29 September 2014

Trend Micro rolls out free tools to protect users against Shellshock (the Bash bug)

Trend Micro, a security software and solutions provider, has released license-free tools to help protect web users against the Shellshock or Bash bug across the Mac OSX and Linux platforms. 

Source: Trend Micro infographic.

Broadly publicised the week of 22 September, Shellshock is a vulnerability that can exploit command access to Linux-based systems and adversely impact a majority of the web servers around the world, as well as Internet-connected devices on the Mac OSX platform. The vulnerability has potential to adversely impact a half billion web servers and other Internet-connected devices including mobile phones, routers and medical devices.

"Since this situation has potential to escalate quickly, we are taking immediate preventative steps to help keep the public safe from this unprecedented vulnerability," said Eva Chen, CEO, Trend Micro. "We believe the most responsible course of action is for technology users to remain calm and apply the resources made available from Trend Micro, and others, to create a strong defensive front. By making our tools accessible free of charge to our customers, and beyond, we are trying to address this 'outbreak' to stop a possible epidemic before it can start."
One of the free tools featured, the on-demand BashLite Malware Scanner, will determine if the BashLite malware is resident on Linux systems.

"Shellshock could be notably more widespread than the infamous Heartbleed from earlier this year," said Raimund Genes, CTO, Trend Micro. "Heartbleed was very different in nature and behaviour. With Shellshock the threats are much more severe."

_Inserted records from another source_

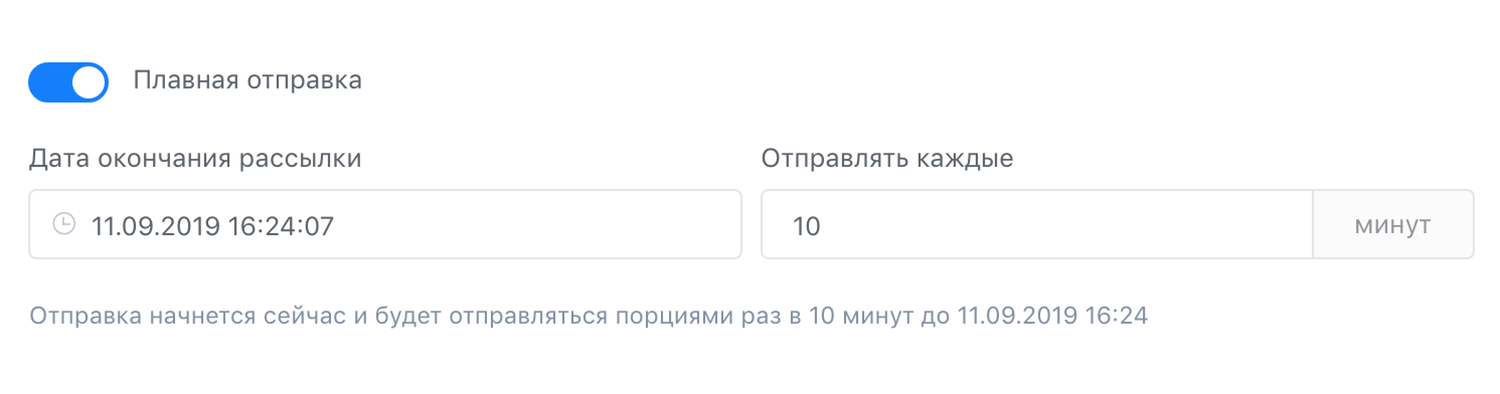The width and height of the screenshot is (1500, 394).
Task: Click the минут unit addon
Action: click(1393, 224)
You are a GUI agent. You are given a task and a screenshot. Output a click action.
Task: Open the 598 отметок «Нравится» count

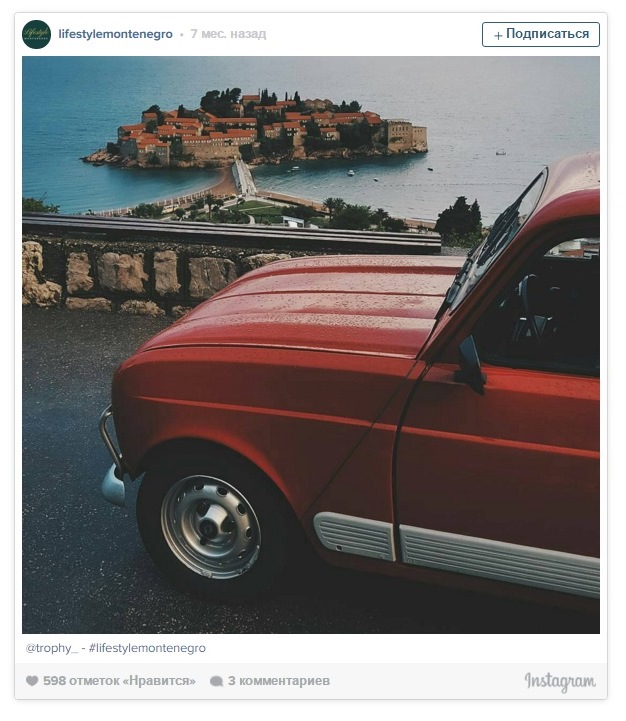pyautogui.click(x=119, y=681)
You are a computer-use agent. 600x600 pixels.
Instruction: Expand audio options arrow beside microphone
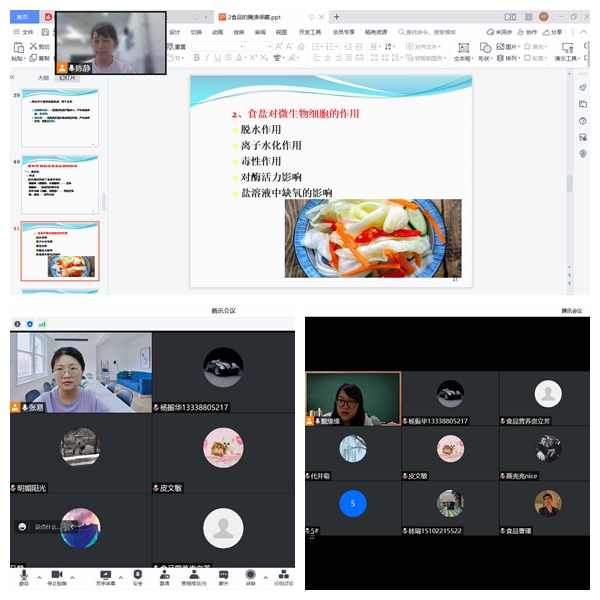[x=38, y=576]
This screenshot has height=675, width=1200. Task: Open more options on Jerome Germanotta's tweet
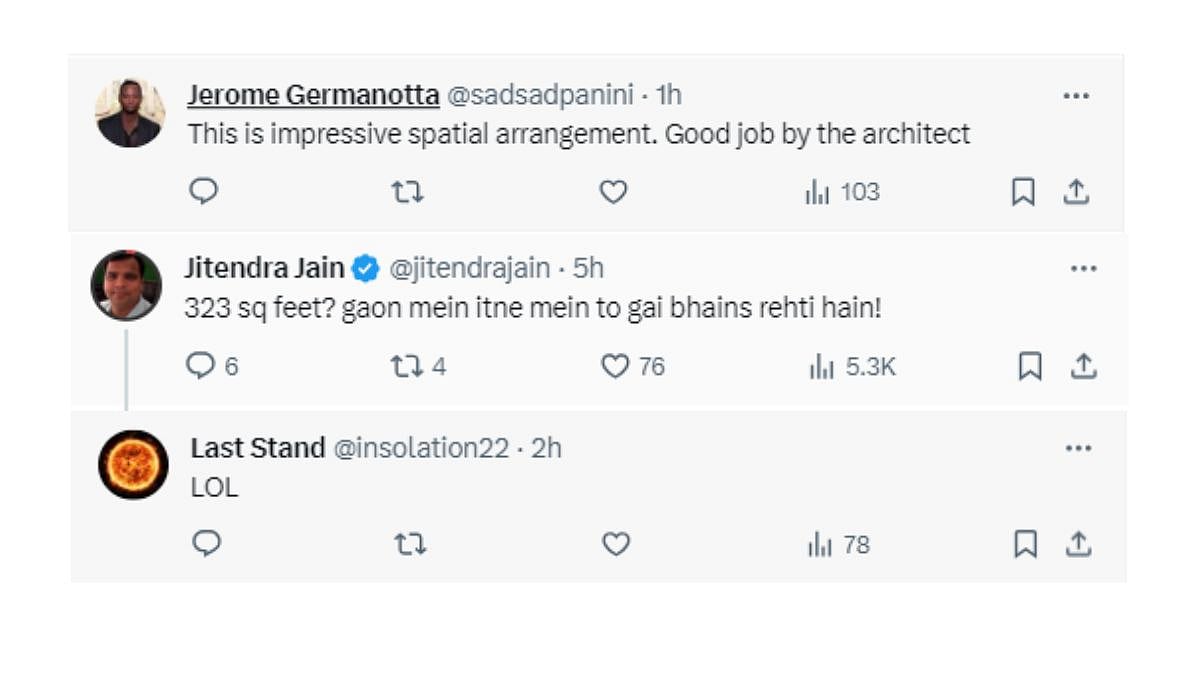1076,96
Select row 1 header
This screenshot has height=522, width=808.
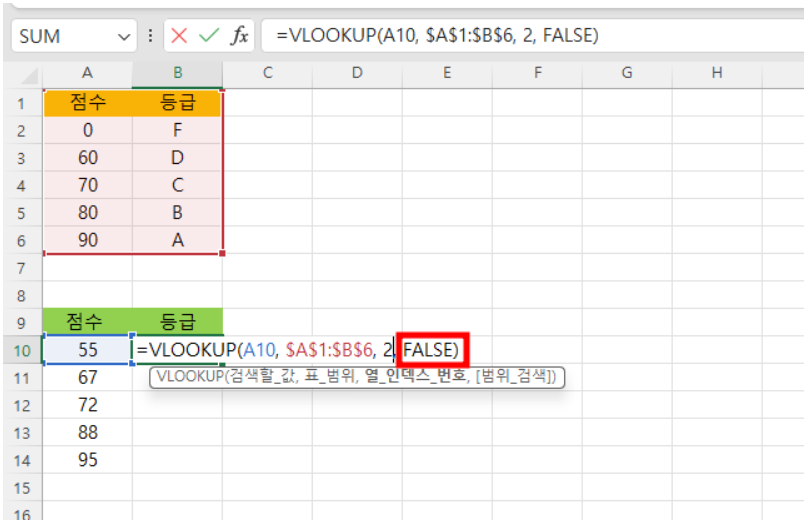21,104

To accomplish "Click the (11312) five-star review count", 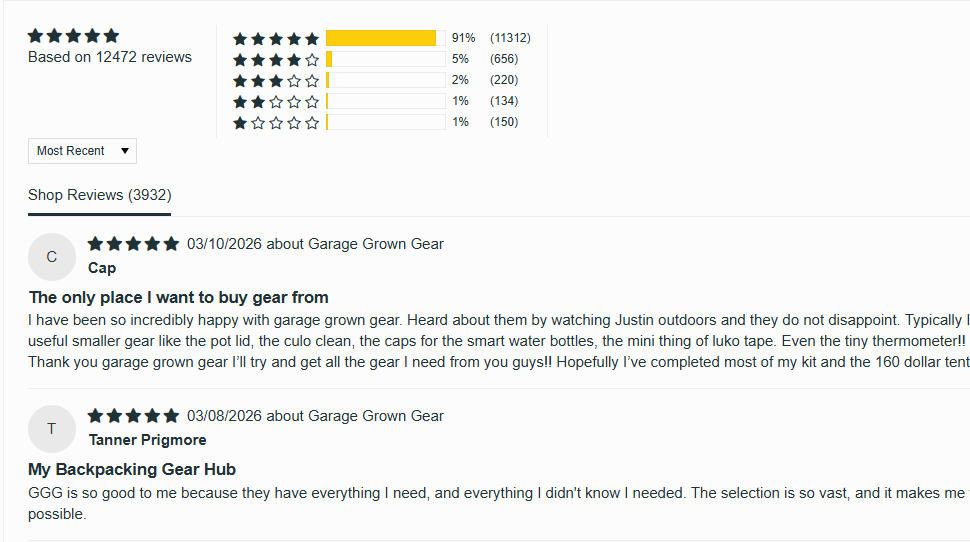I will coord(510,38).
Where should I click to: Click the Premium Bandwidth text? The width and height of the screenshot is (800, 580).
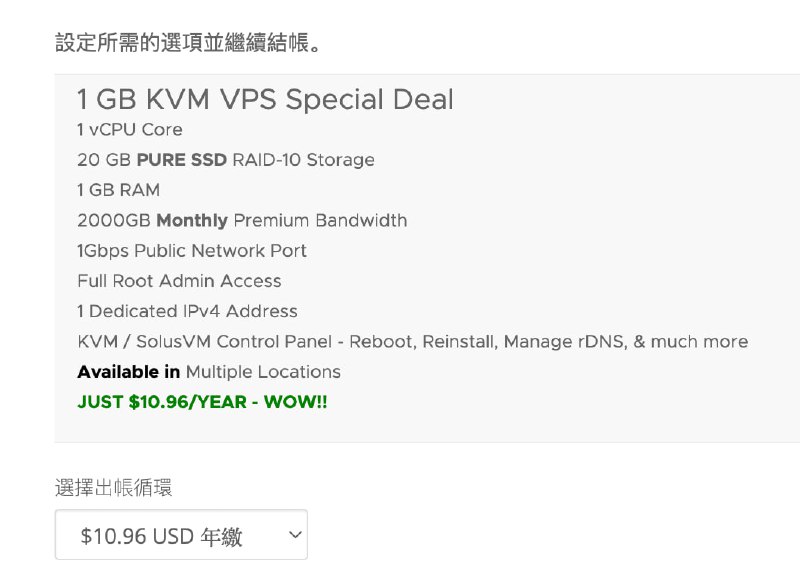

For those unable to implement the Trend Micro wall of protection against the Shellshock threat, Trend Micro's threat defense experts recommend the following steps to help businesses and end-users mitigate the vulnerability:

  • End-users should watch for patches for Mac OSX and implement them immediately.
  • Linux system operators should consider virtually patching until a patch is available from their vendor.
  • Linux/Apache web server operators using BASH scripts should consider retooling those scripts to use something other than BASH until a patch is available.
  • Hosted service customers should contact their service provider to determine if they are vulnerable and find out their remediation plans if they are exposed.
Trend Micro researchers are currently monitoring this vulnerability in the wild to anticipate additional escalations. The company has released a detailed blog post explaining the vulnerability with additional recommendations to stay protected, and created an infographic detailing what the vulnerability is and how it works.